# Page extract
BEGIN

Medicaid Levels for 2020 Have Been Published
Each year, the New York State Department of Health publishes updated Medicaid limits on resources and income. These updates were published on December 19, 2019, for the new year. The most relevant numbers are summarized here.
In New York State, many Medicaid levels are updated each year, usually very close to the end of the preceding year. On December 19, 2020, this General Information System message (GIS 19 MA/12) was published.
For those of us in the Hudson Valley, the most important numbers are as follows:
- $15,750 – this is the value of “resources” a single person is permitted to retain and still be considered eligible for Medicaid. In other words, if you have more than $15,750, you are not eligible for Medicaid. This includes bank accounts, investment accounts, cash value of a life insurance policy, vacation homes or investment real estate, and under certain circumstances, retirement accounts and your primary residence.
- $128,640 – this is the value of “resources” the spouse of a Medicaid applicant/recipient is permitted to retain to still be considered Medicaid eligible. However, in New York, we have “spousal refusal”, which, in most Hudson Valley counties, means that the spouse can keep resources in excess of this amount. However, each county treats spousal refusal differently.

END

# Work task A
Rewrite the paragraph of the Medicaid page that begins "$15,750 – this is the value" as a short bulleted list that keeps its main facts.
# Work task B
Please answer these questions from the Medicaid page, one line each:
(i) Which agency publishes the updated Medicaid limits each year?
(ii) What amount of resources may the spouse of a Medicaid applicant or recipient keep?
(iii) What name does the page give to the New York practice that lets a spouse keep resources above that amount?
# Work task C
Reproduce the Medicaid page word for word from "For those of" up to and including "your primary residence.".
Rely on nothing but the Medicaid page.

# Excerpted records
BEGIN

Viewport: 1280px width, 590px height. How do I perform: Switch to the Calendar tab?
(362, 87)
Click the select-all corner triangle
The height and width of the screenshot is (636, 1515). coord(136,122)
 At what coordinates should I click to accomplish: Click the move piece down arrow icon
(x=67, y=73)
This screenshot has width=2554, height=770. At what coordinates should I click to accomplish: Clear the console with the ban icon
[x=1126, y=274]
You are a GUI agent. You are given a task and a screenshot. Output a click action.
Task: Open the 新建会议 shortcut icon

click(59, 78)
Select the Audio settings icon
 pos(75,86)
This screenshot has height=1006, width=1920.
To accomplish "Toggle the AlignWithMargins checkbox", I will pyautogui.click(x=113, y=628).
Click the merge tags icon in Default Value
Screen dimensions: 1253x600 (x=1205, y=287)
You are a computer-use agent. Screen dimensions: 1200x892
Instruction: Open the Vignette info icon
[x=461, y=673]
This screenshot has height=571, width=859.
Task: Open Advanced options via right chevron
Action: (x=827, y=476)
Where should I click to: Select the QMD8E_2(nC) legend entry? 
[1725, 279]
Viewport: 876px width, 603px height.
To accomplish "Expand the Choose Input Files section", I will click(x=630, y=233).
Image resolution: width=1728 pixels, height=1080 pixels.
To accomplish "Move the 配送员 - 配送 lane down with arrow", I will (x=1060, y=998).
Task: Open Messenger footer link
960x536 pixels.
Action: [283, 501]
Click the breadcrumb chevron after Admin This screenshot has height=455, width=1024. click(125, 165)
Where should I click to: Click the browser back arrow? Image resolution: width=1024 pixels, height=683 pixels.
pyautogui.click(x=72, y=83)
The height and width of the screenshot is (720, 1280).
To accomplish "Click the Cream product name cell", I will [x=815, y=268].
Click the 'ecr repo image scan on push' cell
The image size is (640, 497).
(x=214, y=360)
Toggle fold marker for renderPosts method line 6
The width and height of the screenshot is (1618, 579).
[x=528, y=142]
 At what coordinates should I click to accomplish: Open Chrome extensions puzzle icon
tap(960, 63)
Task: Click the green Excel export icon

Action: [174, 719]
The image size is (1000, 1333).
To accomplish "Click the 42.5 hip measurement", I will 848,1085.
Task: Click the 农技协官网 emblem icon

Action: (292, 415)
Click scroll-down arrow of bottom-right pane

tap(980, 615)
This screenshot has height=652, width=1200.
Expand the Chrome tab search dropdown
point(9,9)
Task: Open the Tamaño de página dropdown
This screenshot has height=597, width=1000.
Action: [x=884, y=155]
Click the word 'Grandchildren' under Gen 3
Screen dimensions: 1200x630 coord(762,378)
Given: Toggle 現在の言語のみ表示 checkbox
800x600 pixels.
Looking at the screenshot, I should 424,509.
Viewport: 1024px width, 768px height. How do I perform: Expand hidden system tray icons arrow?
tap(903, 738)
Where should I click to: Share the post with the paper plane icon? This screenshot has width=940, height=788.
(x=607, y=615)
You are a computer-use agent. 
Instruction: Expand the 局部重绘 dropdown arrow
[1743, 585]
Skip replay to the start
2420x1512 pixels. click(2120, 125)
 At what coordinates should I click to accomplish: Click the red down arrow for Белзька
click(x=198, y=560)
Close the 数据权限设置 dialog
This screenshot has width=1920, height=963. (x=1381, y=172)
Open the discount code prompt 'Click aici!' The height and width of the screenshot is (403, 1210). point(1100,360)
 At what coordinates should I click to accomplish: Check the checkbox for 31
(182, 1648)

END

# Your response A
- $15,750 is the value of resources a single person may keep and still be eligible for Medicaid.
- Having more than $15,750 makes a person ineligible.
- Counted resources include bank accounts, investment accounts, the cash value of a life insurance policy, and vacation homes or investment real estate.
- In certain circumstances, retirement accounts and the primary residence also count.

# Your response B
(i) The New York State Department of Health.
(ii) $128,640.
(iii) Spousal refusal.

# Your response C
For those of us in the Hudson Valley, the most important numbers are as follows:
- $15,750 – this is the value of “resources” a single person is permitted to retain and still be considered eligible for Medicaid. In other words, if you have more than $15,750, you are not eligible for Medicaid. This includes bank accounts, investment accounts, cash value of a life insurance policy, vacation homes or investment real estate, and under certain circumstances, retirement accounts and your primary residence.